Ajoutez 65 à chaque nombre des coordonnées données en réponse, puis recopiez intégralement la partie qui s'ouvre sur la première ligne et se ferme sur la ligne contenant "primary [225, 904]", ces deux lignes comprises, sans rien retirer du texte des lignes. Laissez les images hors de votre réponse.
=-=-=-=-=
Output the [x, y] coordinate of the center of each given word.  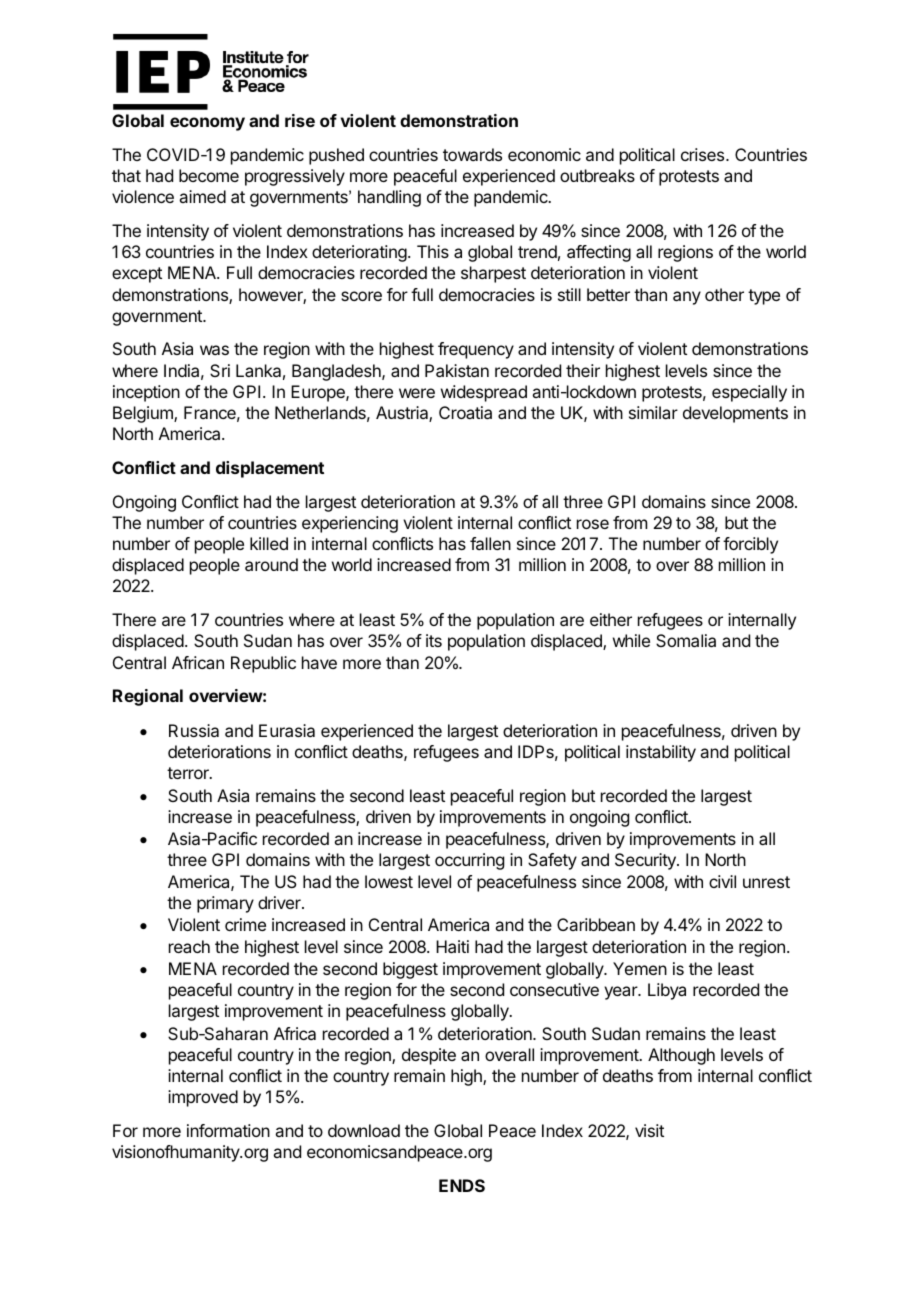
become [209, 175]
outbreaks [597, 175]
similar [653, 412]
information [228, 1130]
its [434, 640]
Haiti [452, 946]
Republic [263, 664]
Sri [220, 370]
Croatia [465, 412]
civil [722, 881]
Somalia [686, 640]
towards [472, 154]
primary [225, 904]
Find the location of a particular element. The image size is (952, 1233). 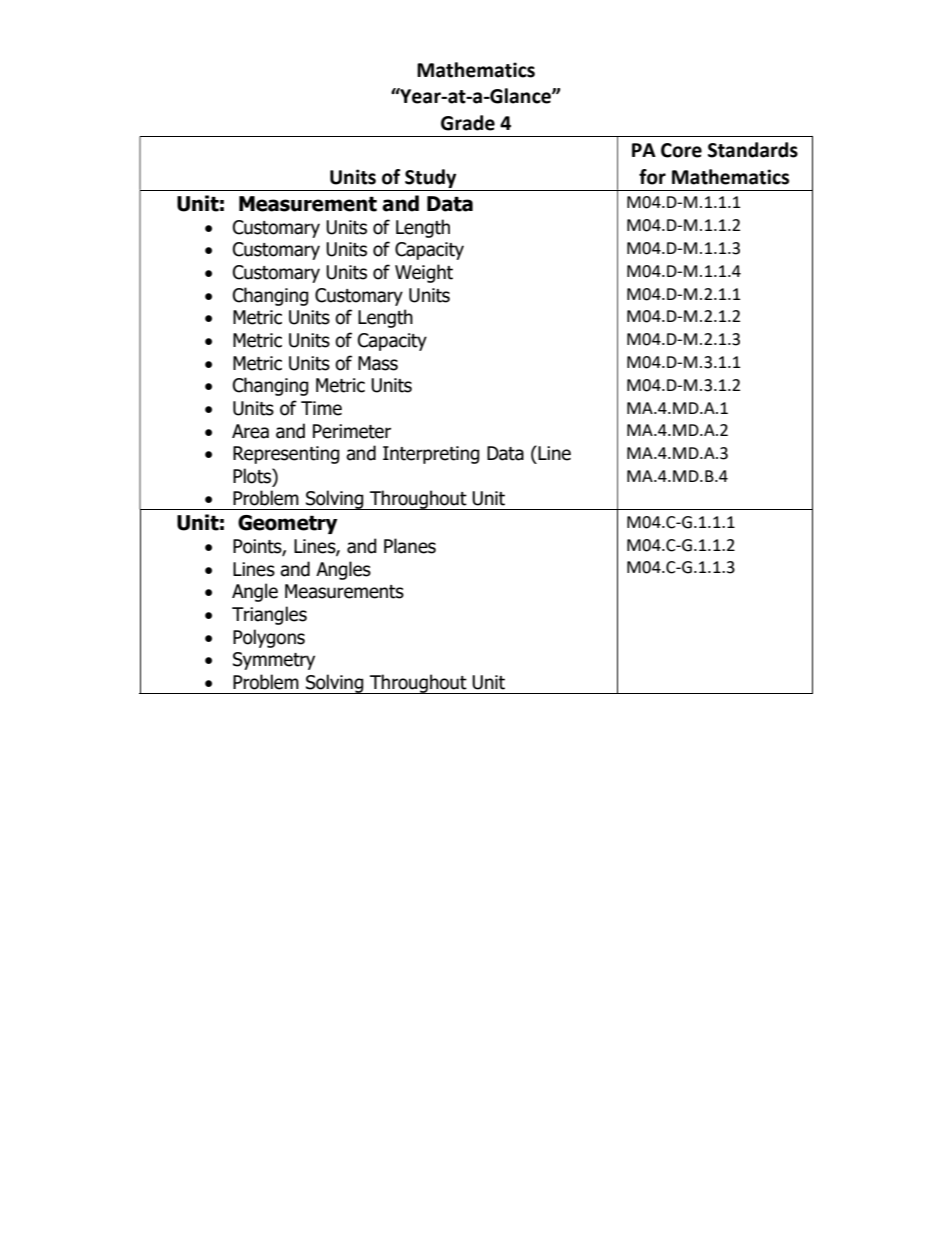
=-=-=-=-=
Réponse au problème »
Output the [x, y] coordinate of the center of each given word.  
become [274, 240]
outbreaks [662, 240]
similar [718, 477]
information [293, 1195]
its [499, 705]
Haiti [517, 1011]
Republic [328, 729]
Sri [285, 435]
Croatia [530, 477]
civil [787, 946]
Somalia [751, 705]
towards [537, 219]
primary [290, 969]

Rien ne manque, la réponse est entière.